03:18
France is celebrating its annual Fete de la Musique, with free concerts in streets and town squares across the country. One of the ensembles playing in Paris is a youth orchestra. That's part of a government-backed scheme to introduce young people from deprived areas to classical music. Elena Casas reports from Paris.
Aissatou has been playing the clarinet since she was 8 years old - although when she started, she'd never heard of it.
AISSATOU DEMOS ORCHESTRA CLARINETIST "I didn't know what a clarinet was, there was a big box and a little box and I chose the big box, that was it!"
She's part of the Paris Philharmonic's Demos youth orchestra - which takes children from the city's deprived suburbs, selected by social workers, and teaches them a musical instrument.
AISSATOU DEMOS ORCHESTRA CLARINETIST "A lady mentioned this to my mum, and she brought us here."
Five million people live in France's multiethnic suburban housing estates - where 35 percent of under 30s are not in employment or education, and many complain of systematic discrimination in the job market.
ELENA CASAS PARIS "The Paris Philharmonic is in a new building on the edge of Paris, right on the ring road that separates the city from its suburbs - and the institution aims to bring the suburbs inside the building."
LAURENT BEL DIRECTOR OF THE PARIS PHILHARMONIC "A lot of children are not integrated and are essentially condemned to fail - we have to reverse that dynamic.
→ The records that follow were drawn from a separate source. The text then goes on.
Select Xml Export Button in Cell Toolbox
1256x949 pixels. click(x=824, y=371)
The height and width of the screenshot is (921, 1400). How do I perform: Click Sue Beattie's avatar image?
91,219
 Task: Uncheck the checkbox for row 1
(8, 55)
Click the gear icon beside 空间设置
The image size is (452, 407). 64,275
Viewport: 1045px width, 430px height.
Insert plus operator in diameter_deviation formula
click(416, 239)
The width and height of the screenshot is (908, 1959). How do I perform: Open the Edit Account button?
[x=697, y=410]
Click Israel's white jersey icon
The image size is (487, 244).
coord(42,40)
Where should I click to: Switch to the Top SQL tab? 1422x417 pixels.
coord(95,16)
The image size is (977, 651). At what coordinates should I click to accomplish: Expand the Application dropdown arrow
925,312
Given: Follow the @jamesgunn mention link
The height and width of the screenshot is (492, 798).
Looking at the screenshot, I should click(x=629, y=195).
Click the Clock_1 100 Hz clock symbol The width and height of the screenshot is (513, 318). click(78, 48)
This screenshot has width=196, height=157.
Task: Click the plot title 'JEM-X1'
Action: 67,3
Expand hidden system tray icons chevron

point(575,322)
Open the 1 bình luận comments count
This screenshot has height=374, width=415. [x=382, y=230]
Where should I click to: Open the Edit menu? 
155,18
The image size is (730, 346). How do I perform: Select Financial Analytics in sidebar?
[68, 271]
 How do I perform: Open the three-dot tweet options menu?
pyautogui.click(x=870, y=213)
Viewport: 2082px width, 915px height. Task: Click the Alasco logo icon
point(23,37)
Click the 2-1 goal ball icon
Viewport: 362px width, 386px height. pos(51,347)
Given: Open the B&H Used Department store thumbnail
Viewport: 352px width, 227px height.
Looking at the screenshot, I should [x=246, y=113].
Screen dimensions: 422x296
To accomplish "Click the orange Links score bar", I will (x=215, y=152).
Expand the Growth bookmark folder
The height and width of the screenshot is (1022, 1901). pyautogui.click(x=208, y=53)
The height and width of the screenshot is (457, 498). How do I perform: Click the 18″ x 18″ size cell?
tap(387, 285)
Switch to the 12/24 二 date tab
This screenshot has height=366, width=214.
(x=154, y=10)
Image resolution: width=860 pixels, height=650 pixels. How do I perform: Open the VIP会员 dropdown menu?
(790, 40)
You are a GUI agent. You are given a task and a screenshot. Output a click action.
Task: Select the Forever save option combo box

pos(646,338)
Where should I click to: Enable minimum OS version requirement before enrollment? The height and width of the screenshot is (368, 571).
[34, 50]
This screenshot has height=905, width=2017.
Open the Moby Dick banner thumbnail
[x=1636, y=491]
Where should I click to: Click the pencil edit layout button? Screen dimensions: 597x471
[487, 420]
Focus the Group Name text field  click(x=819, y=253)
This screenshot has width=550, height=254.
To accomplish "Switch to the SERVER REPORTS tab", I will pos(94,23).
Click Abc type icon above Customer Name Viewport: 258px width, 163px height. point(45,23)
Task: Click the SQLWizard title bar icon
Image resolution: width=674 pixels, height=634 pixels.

So the main aim of the orchestra is to create confidence in themselves, help them start to like themselves, and we see that when they do, their relationship with their studies changes, and so do their academic results."
Emmanuel Macron's government is convinced music does make a difference - it recently doubled the project's public funding, meaning 70 youth orchestras will be created in deprived areas across the country, based on this model.
Many of these children have never heard classical music before they start the programme - the orchestra deliberately starts with seven or eight year olds, aiming to win them over before they get the idea that classical music isn't cool.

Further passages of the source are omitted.